The siblings link their activities with a carefully calibrated backstory: The adviser narrates accounts of corruption from his previous role as an advocate for the agribusiness and pharma. The doctor, a Ivy League-educated doctor, departed the clinical practice growing skeptical with its commercially motivated and hyper-specialized approach to health. They tout their previous establishment role as evidence of their anti-elite legitimacy, a approach so successful that it earned them government appointments in the current government: as stated before, Calley as an counselor at the federal health agency and the sister as the administration's pick for chief medical officer. The duo are likely to emerge as key influencers in US healthcare.
Yet if you, according to movement supporters, seek alternative information, it becomes apparent that journalistic sources reported that the health official has not formally enrolled as a advocate in the US and that previous associates dispute him ever having worked for industry groups. In response, Calley Means said: “My accounts are accurate.” Meanwhile, in further coverage, Casey’s former colleagues have suggested that her career change was influenced mostly by stress than frustration. Yet it's possible embellishing personal history is simply a part of the growing pains of establishing a fresh initiative. Thus, what do these inexperienced figures provide in terms of concrete policy?

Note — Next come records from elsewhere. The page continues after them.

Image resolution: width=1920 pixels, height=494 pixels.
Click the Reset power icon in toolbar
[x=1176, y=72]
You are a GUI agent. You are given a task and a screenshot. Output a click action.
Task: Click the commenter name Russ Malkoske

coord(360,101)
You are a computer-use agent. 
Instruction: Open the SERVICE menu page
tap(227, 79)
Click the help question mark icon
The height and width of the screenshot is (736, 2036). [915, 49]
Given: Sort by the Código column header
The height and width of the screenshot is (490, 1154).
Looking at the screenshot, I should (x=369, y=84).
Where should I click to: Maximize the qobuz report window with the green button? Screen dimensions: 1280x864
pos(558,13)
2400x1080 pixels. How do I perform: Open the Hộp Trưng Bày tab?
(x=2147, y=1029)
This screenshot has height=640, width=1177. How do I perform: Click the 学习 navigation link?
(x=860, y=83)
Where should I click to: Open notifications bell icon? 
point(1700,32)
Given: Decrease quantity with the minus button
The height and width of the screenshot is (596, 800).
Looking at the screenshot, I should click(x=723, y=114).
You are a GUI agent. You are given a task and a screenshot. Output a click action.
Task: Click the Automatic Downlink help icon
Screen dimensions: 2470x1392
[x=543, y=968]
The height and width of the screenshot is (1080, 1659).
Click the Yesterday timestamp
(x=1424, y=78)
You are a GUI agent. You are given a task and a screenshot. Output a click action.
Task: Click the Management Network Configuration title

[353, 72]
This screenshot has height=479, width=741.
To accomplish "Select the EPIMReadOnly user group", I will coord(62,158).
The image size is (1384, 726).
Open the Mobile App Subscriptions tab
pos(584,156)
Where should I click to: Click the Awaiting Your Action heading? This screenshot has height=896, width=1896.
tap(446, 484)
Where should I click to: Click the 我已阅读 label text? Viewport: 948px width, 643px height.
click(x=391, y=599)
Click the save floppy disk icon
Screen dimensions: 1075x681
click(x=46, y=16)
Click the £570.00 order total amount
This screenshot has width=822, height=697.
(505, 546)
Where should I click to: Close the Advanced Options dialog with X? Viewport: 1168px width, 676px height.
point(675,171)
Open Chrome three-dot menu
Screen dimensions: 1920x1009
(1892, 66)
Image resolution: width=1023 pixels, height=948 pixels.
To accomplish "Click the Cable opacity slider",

Through media engagements, Means often repeats a provocative inquiry: how can we justify to strive to expand healthcare access if we understand that the structure is flawed? Instead, he asserts, citizens should focus on fundamental sources of disease, which is the reason he established Truemed, a system linking tax-free health savings account owners with a network of wellness products. Examine the company's site and his intended audience is evident: consumers who purchase expensive recovery tools, five-figure personal saunas and premium fitness machines.
As Calley candidly explained in a broadcast, his company's main aim is to divert all funds of the enormous sum the US spends on programmes supporting medical services of disadvantaged and aged populations into savings plans for individuals to use as they choose on mainstream and wellness medicine. This industry is far from a small market – it constitutes a massive worldwide wellness market, a vaguely described and mostly unsupervised sector of brands and influencers advocating a integrated well-being. The adviser is heavily involved in the market's expansion. The nominee, similarly has roots in the health market, where she started with a successful publication and podcast that grew into a multi-million-dollar health wearables startup, Levels.
Serving as representatives of the Maha cause, the siblings are not merely utilizing their government roles to advance their commercial interests. They’re turning the initiative into the wellness industry’s new business plan. Currently, the Trump administration is implementing components. The lately approved legislation contains measures to expand HSA use, specifically helping Calley, Truemed and the market at the public's cost. More consequential are the bill’s $1tn in Medicaid and Medicare cuts, which not merely limits services for poor and elderly people, but also strips funding from remote clinics, local healthcare facilities and elder care facilities.